Extract each line of the data below that contains the word "pixels".

[Excerpted records]:

# # #

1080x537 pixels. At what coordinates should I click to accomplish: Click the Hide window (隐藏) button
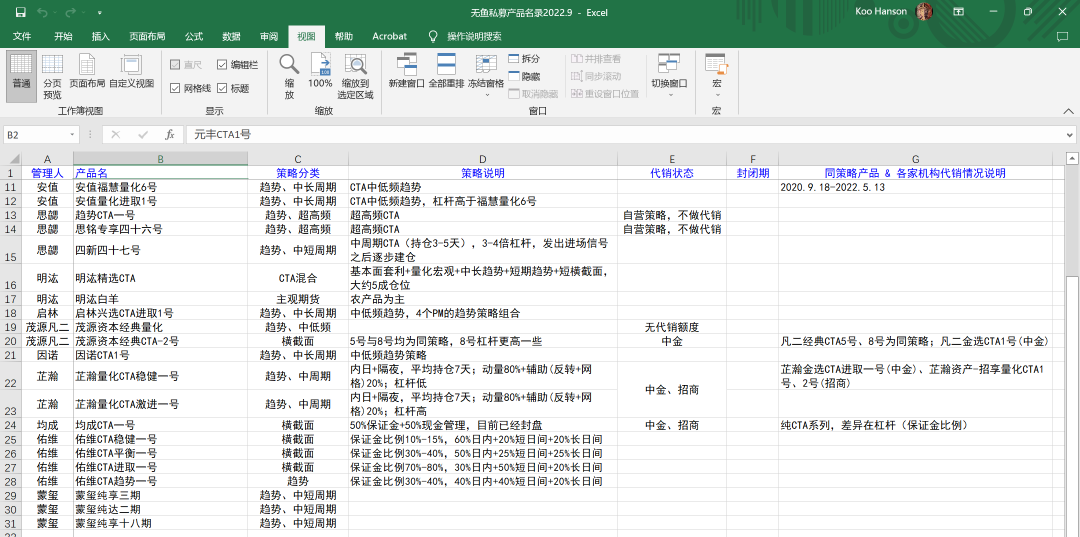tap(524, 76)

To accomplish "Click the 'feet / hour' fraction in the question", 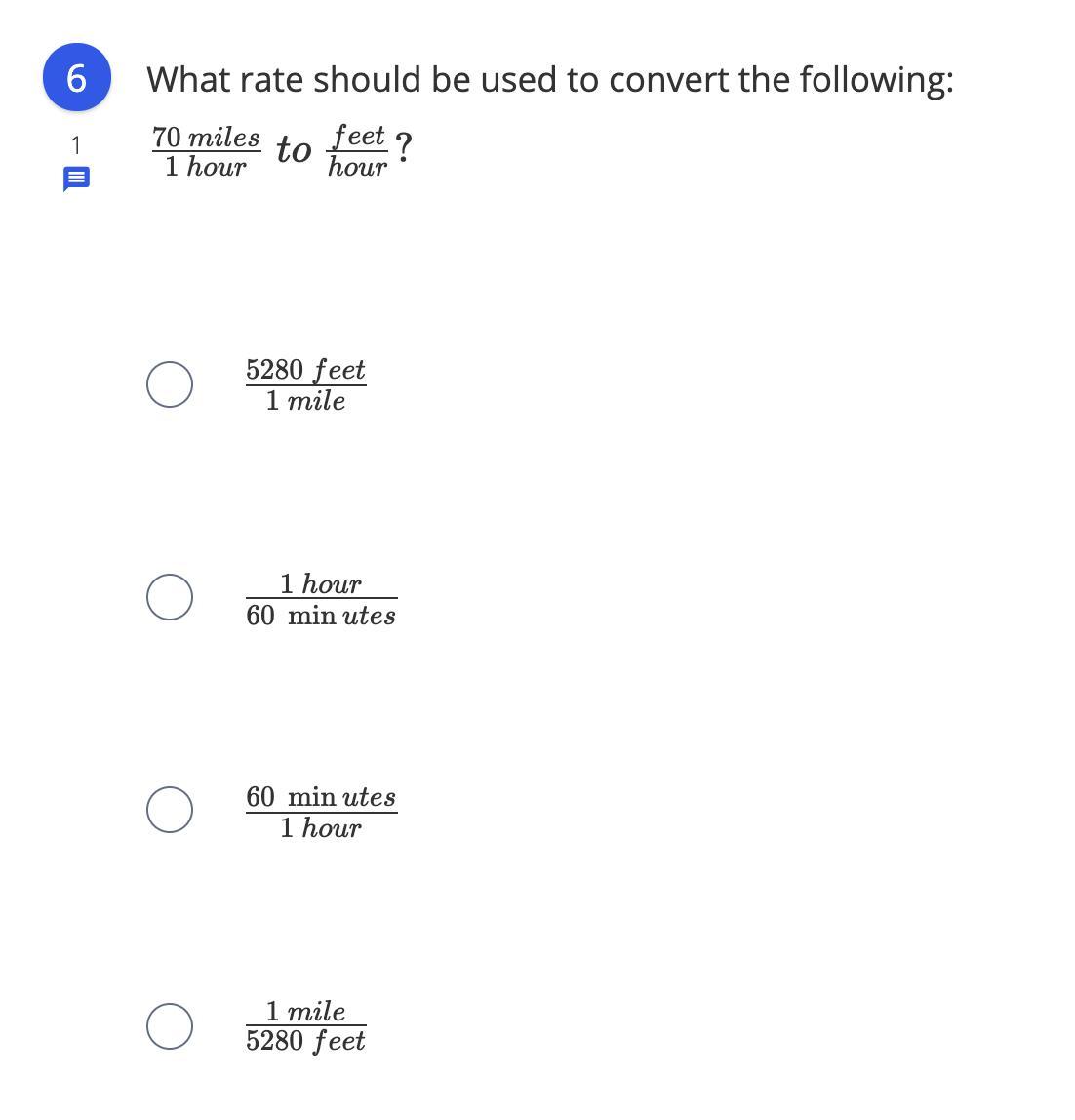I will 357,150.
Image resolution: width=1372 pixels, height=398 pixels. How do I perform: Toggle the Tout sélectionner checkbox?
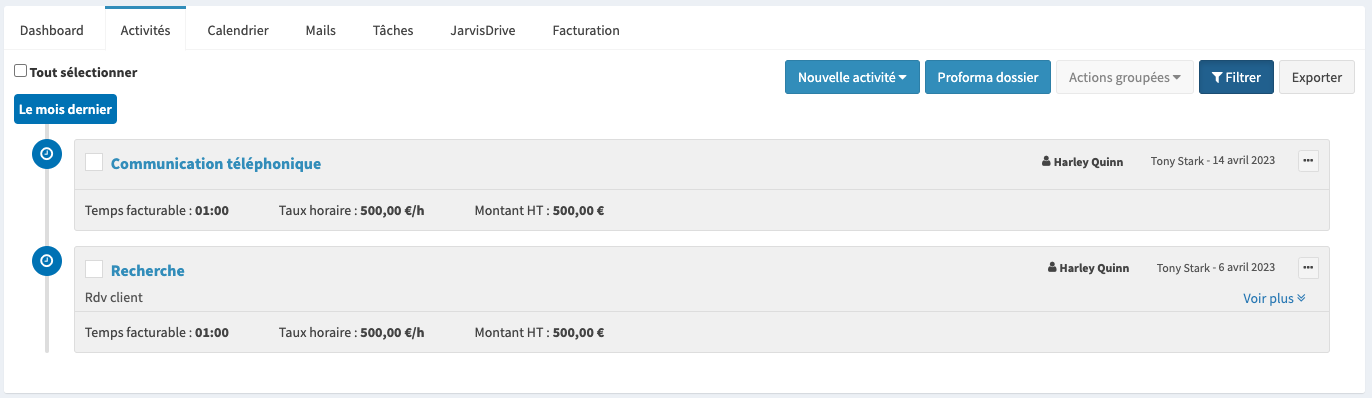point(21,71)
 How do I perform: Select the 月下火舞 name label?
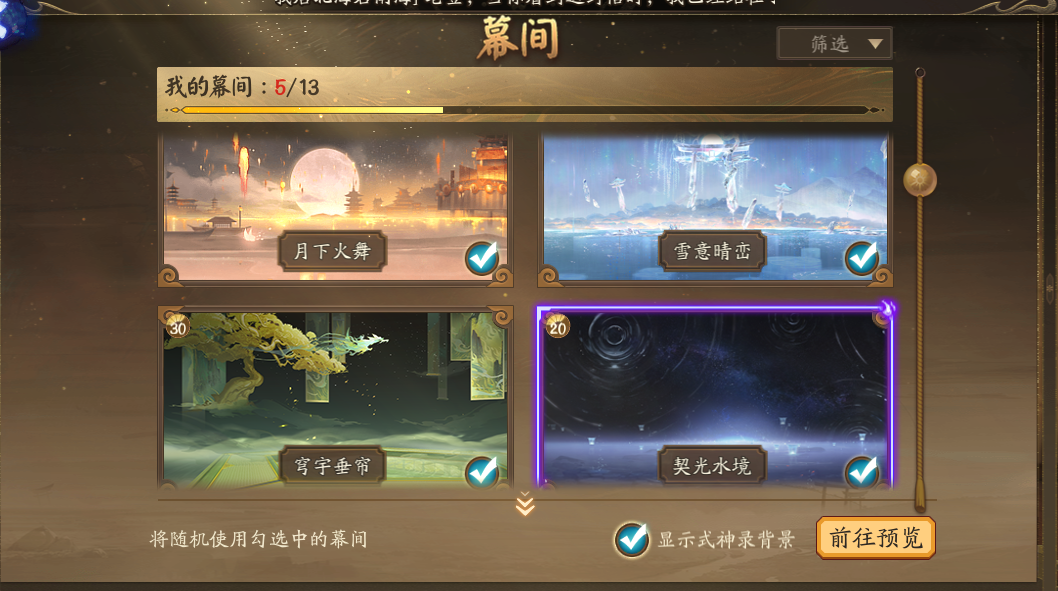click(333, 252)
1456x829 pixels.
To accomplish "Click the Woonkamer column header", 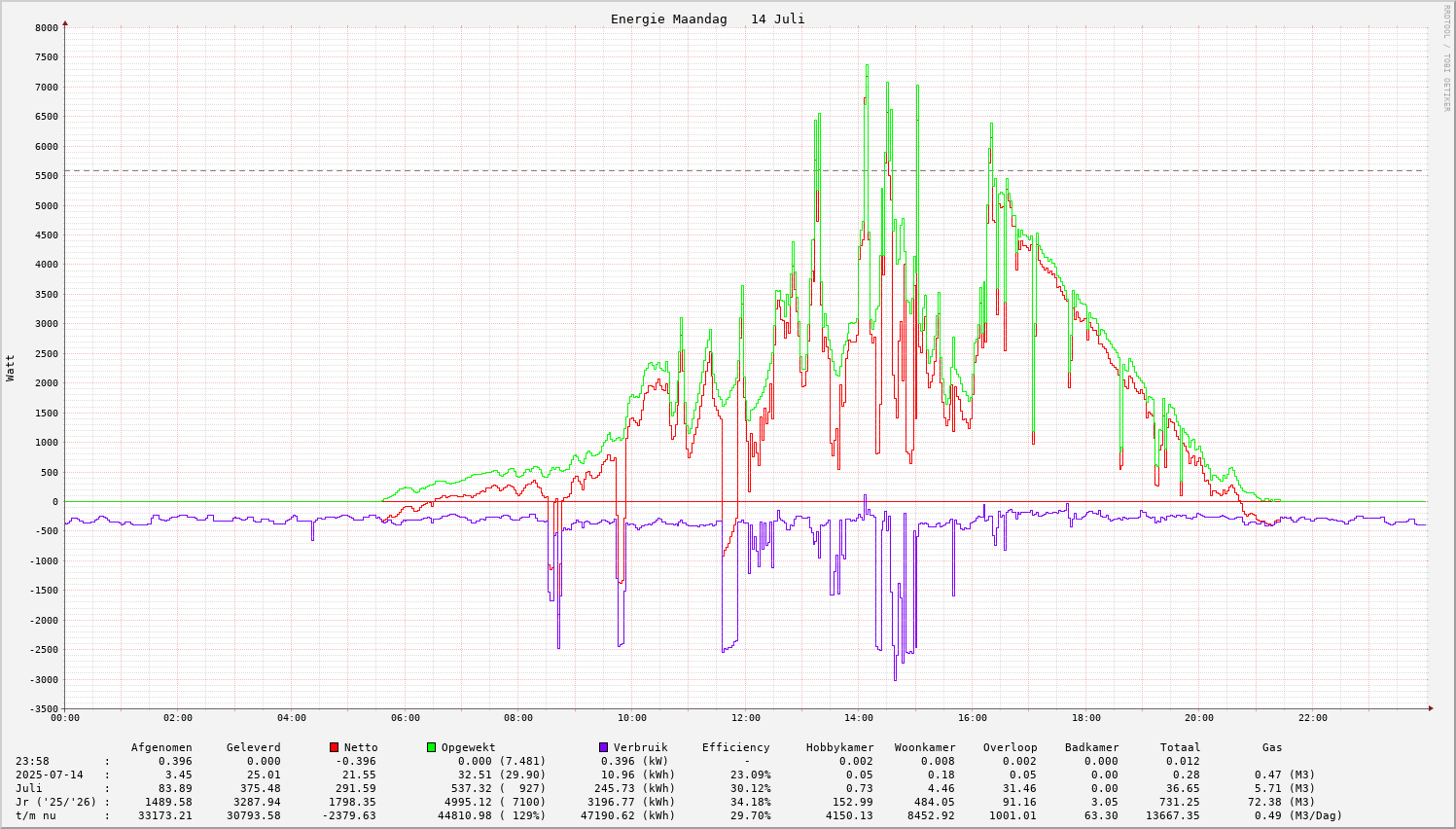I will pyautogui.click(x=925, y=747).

# # #

[Full response]:
1080x537 pixels. At what coordinates should I click to accomplish: Click the Hide window (隐藏) button
Image resolution: width=1372 pixels, height=398 pixels. How do I perform: Toggle the Tout sélectionner checkbox?
1456x829 pixels.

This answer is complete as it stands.